**DESCRIPTION OF THE TASK**
Rewrite the lines from the one containing "Image resolution: width=1280, height=2310." through the one containing "City of Tracy (1143, 57)", replacing "Site Map" with "Sitemap" and leaving everything else unchanged. Return only those lines.
* * *
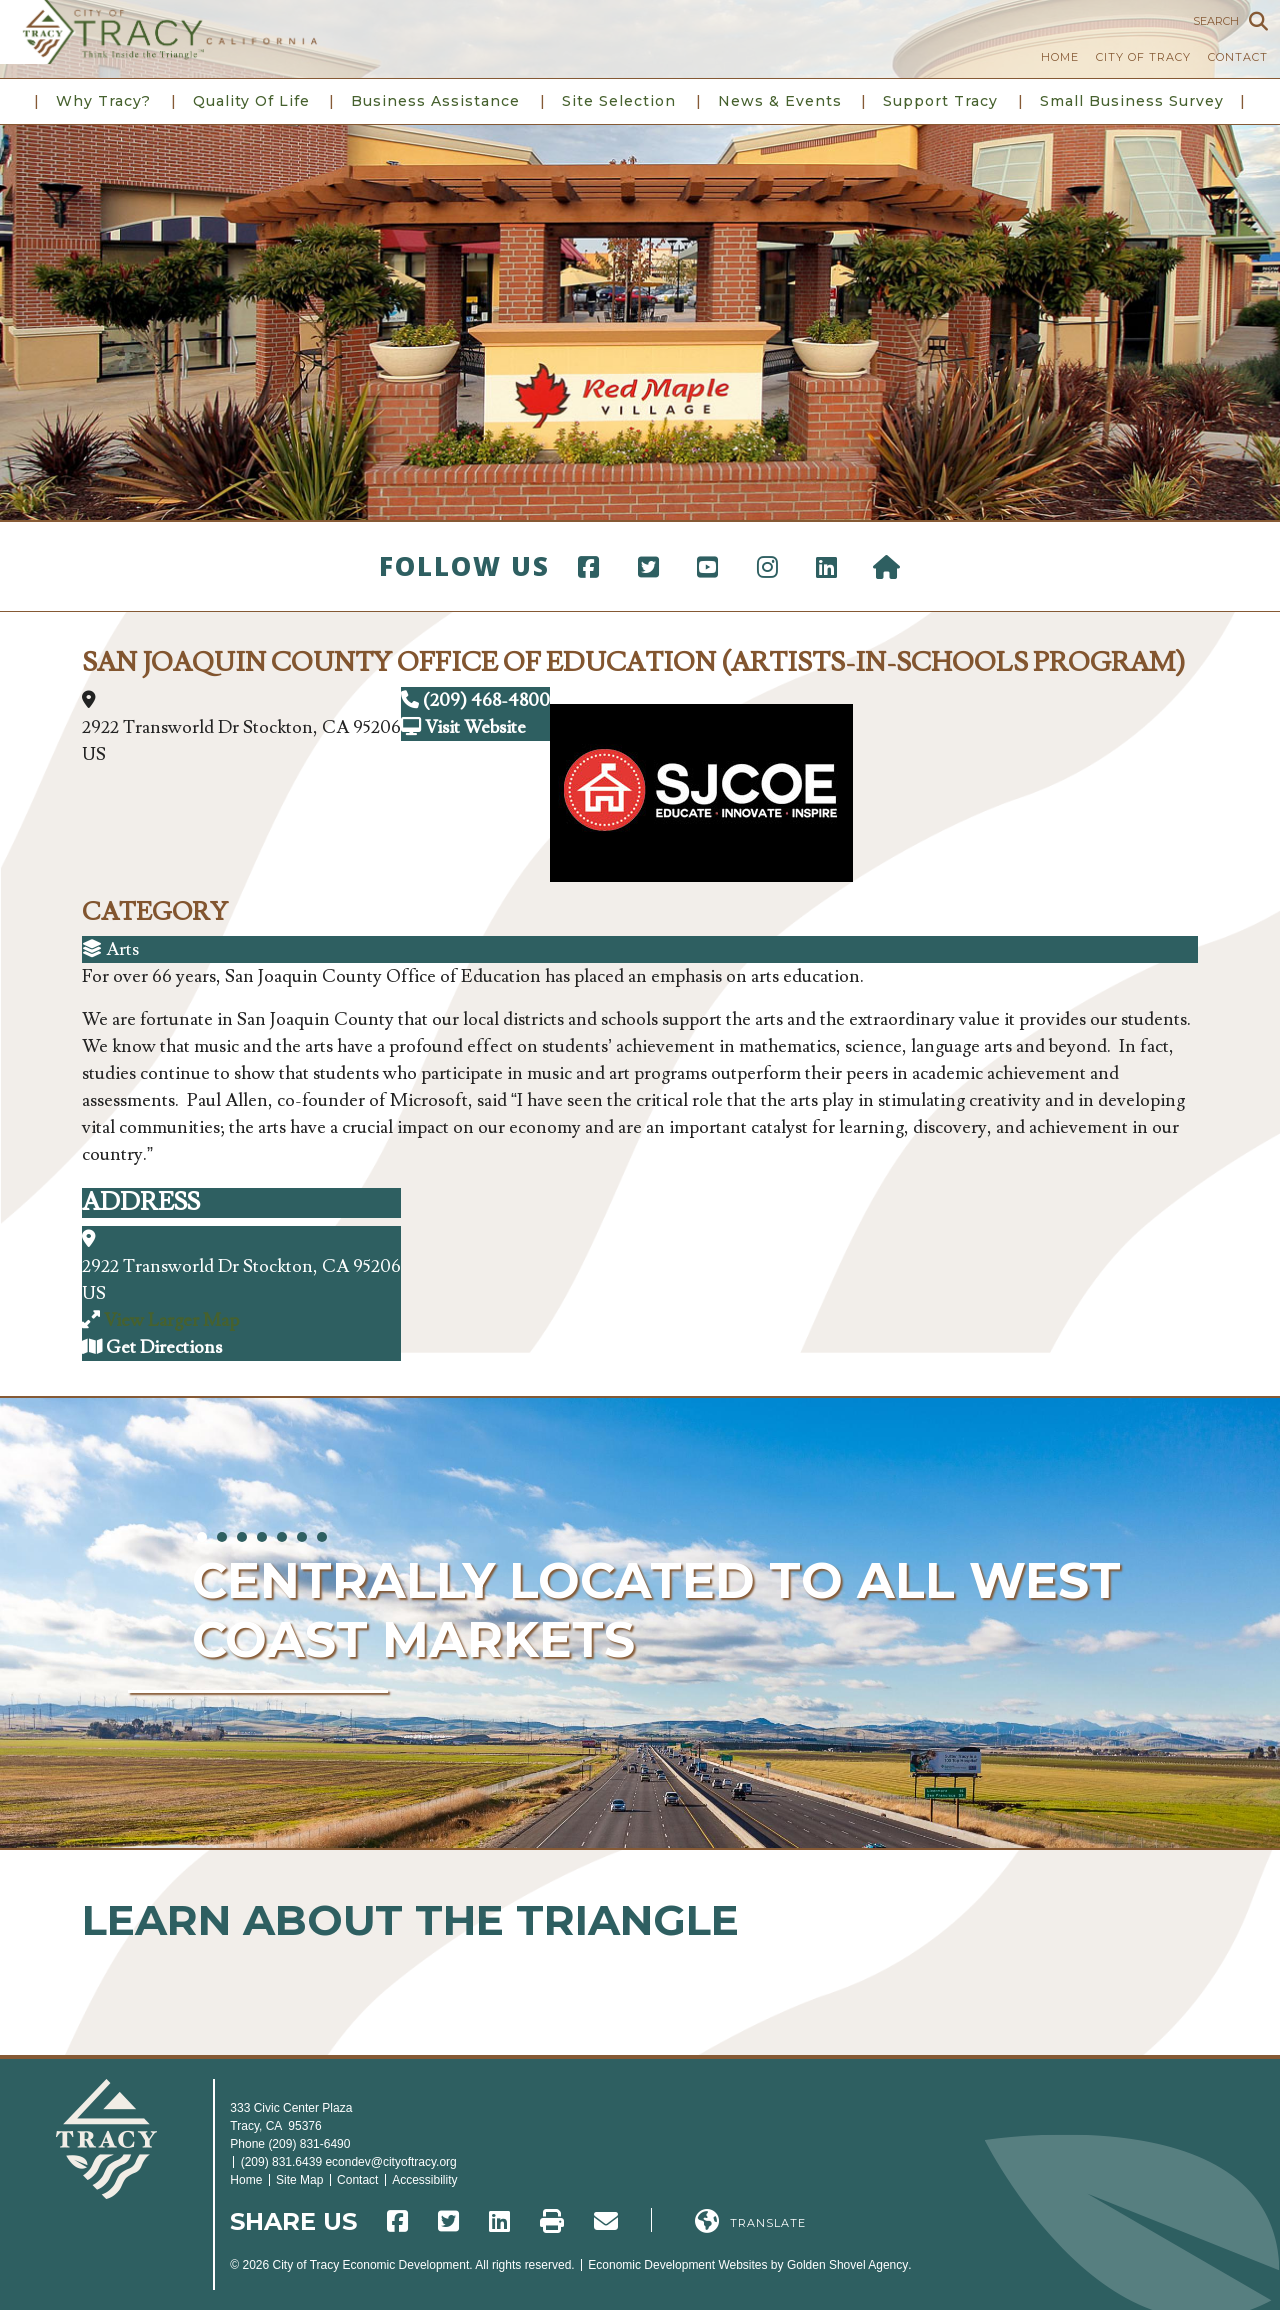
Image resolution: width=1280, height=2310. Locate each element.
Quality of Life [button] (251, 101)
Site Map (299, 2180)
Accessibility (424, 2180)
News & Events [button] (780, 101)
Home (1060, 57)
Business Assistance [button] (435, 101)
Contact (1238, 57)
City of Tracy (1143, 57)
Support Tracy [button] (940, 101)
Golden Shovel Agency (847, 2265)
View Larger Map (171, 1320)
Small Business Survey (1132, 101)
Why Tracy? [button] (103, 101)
* * *
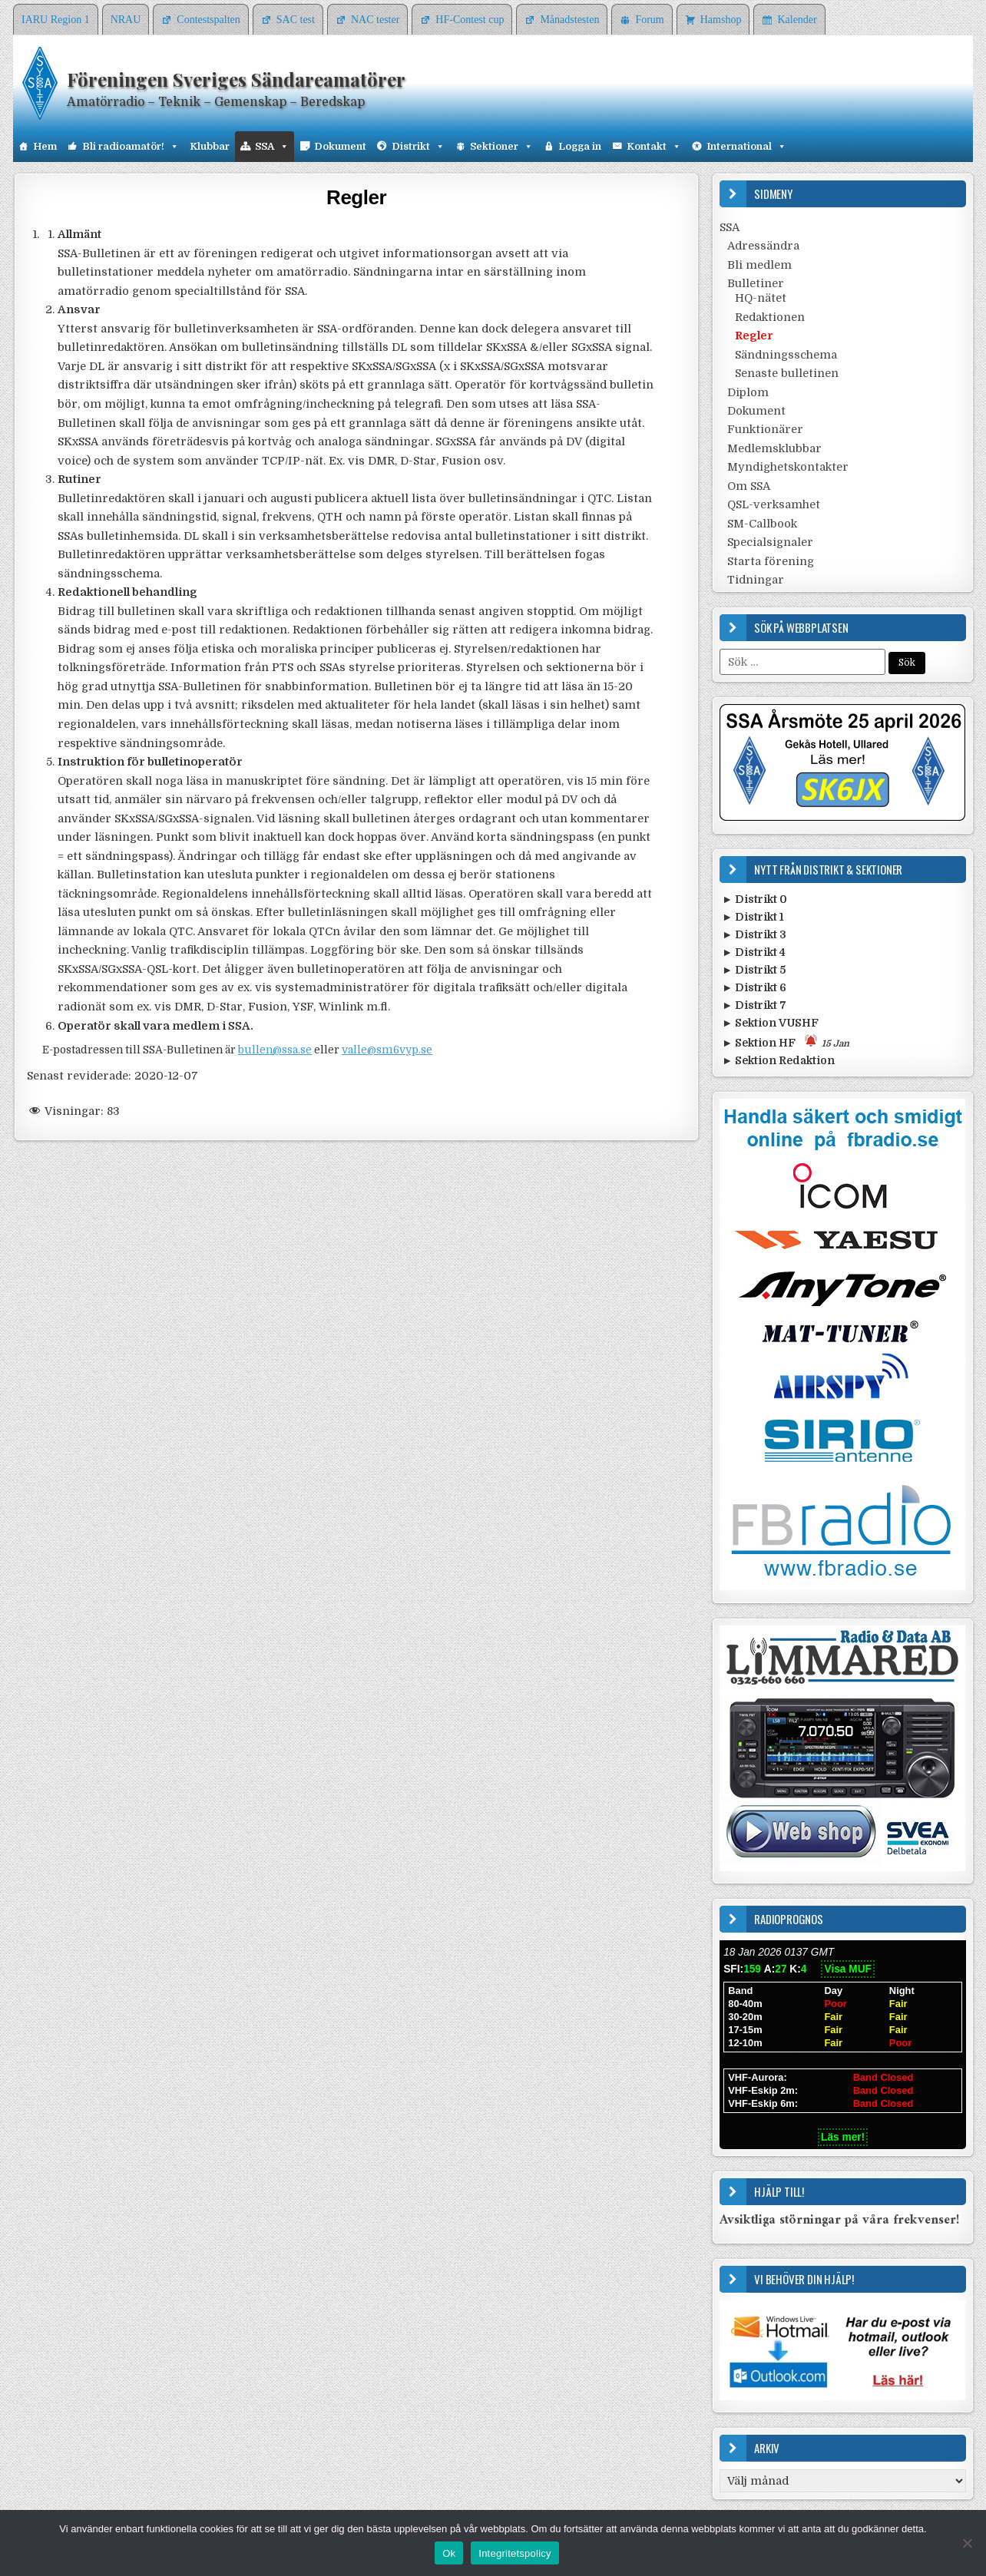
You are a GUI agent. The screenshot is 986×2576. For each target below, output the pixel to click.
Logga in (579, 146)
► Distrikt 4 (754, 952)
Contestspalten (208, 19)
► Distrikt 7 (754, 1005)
* * *
**TASK RESULT**
Image resolution: width=1280, height=2310. Locate each element.
Quality of Life [button] (251, 101)
Sitemap (299, 2180)
Accessibility (424, 2180)
News & Events [button] (780, 101)
Home (1060, 57)
Business Assistance [button] (435, 101)
Contact (1238, 57)
City of Tracy (1143, 57)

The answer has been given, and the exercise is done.